# EXCERPT TO READ:
1. Overload switching tests verify the circuit breaker can withstand repeated overloads at 600% of the rated currents.

2. Endurance tests verify that the circuit breaker can withstand multiple switching operations at 100% of the rated current.

3. Short-circuit current tests verify that the circuit breaker can safely interrupt its rated short-circuit current in the case of a short circuit.

Each type of test is conducted in specific test circuits according to the voltage and current ratings, number of poles (individual breaker units within the overall case), and circuit type (single-phase and three-phase). Each test also has a specific sequence of operations for repeated closings of the circuit breaker being tested.

ANSI C37.50 tests of AC LVPCBs are designed for breakers rated 60 Hz, with the test frequency being in the range of 60 Hz ± 20%.

AC circuit breakers have standard frame sizes (maximum ampere ratings or continuous-current-carrying capability) listed in TABLE 24 as specified in IEEE Standard C37.16-2009 (IEEE, 2009b). The standard fuse sizes are listed in TABLE 25. The nominal and maximum AC voltage ratings for LVPCBs are listed in TABLE 26. The interrupting ratings of the circuit breakers, defined as "the highest RMS symmetrical current at the rated voltage that a device is intended to interrupt under standard test conditions" are many times larger than their ampere ratings. For unfused AC LVPCBs rated under ANSI C37.16-2009, the interrupting ratings range from 22 to 200 kA.

Fused AC LVPCBs have a 200 kA interrupting rating.

TABLE 24 Standard Frame Sizes for AC and DC LVPCBs

Frame Size (A)

  • 600
  • 800
  • 1600
  • 2000
  • 3000
  • 3200
  • 4000
  • 5000
  • 6000

Source: IEEE (2009a).

TABLE 25 Standard Fuse Sizes for AC LVPCBs

TABLE 26 Applicable Voltage Ratings for AC LVPCBs Maximum AC Voltage (V) | Nominal AC Voltage (V)

  • 254 | 240
  • 508 | 480
  • 635 | 600

Source: ANSI (1989) and IEEE (2009a).

Overload tests are performed at 600% of the rated current, with the values for various breaker ratings listed in TABLE 27. The no-load voltage of the test circuit should not be less than 100% and greater than 105% of the rated voltage, while the overload voltage with 600% current should not be less than 65% of the rated voltage. The test frequency should be in the range of 60 Hz ±20%. Tests are performed at a lagging power factor of no more than 50% for AC circuit breakers. The test fuse should be rated 30 A with a voltage rating equal to or greater than that of the device under test, and a (#10 AWG) wire not longer than 1.8 m (6 ft). The breakers are tested at a rate of one operation per minute for 5 min, followed by an interval of 15 min before the next test sequence.

The breakers are only switched on for a very short time in each test, not less than one cycle, and are opened by a shunt trip device.

# EXERCISE:
In the circuit breaker text, reproduce the wording from "Source: IEEE (2009a)." to "Nominal AC Voltage (V)" word for word.

# SUPPLIED DATA:
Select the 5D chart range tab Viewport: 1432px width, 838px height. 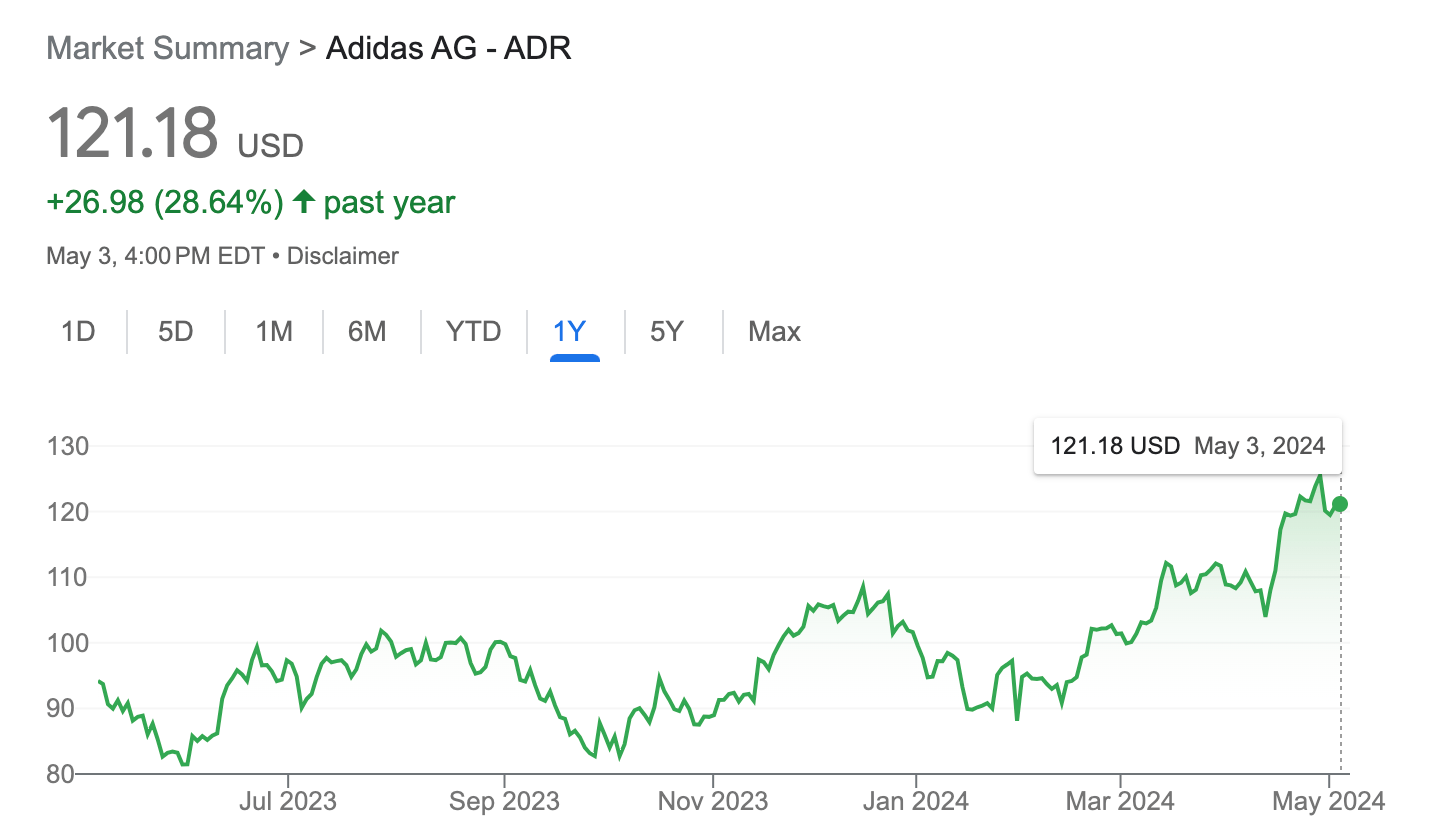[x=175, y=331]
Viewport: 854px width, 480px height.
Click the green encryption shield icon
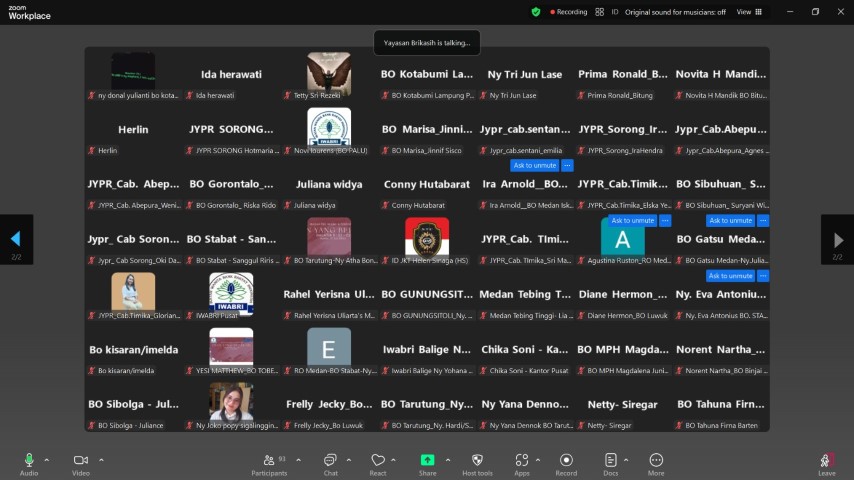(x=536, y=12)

# TASK RESPONSE:
Source: IEEE (2009a).

TABLE 25 Standard Fuse Sizes for AC LVPCBs

TABLE 26 Applicable Voltage Ratings for AC LVPCBs Maximum AC Voltage (V) | Nominal AC Voltage (V)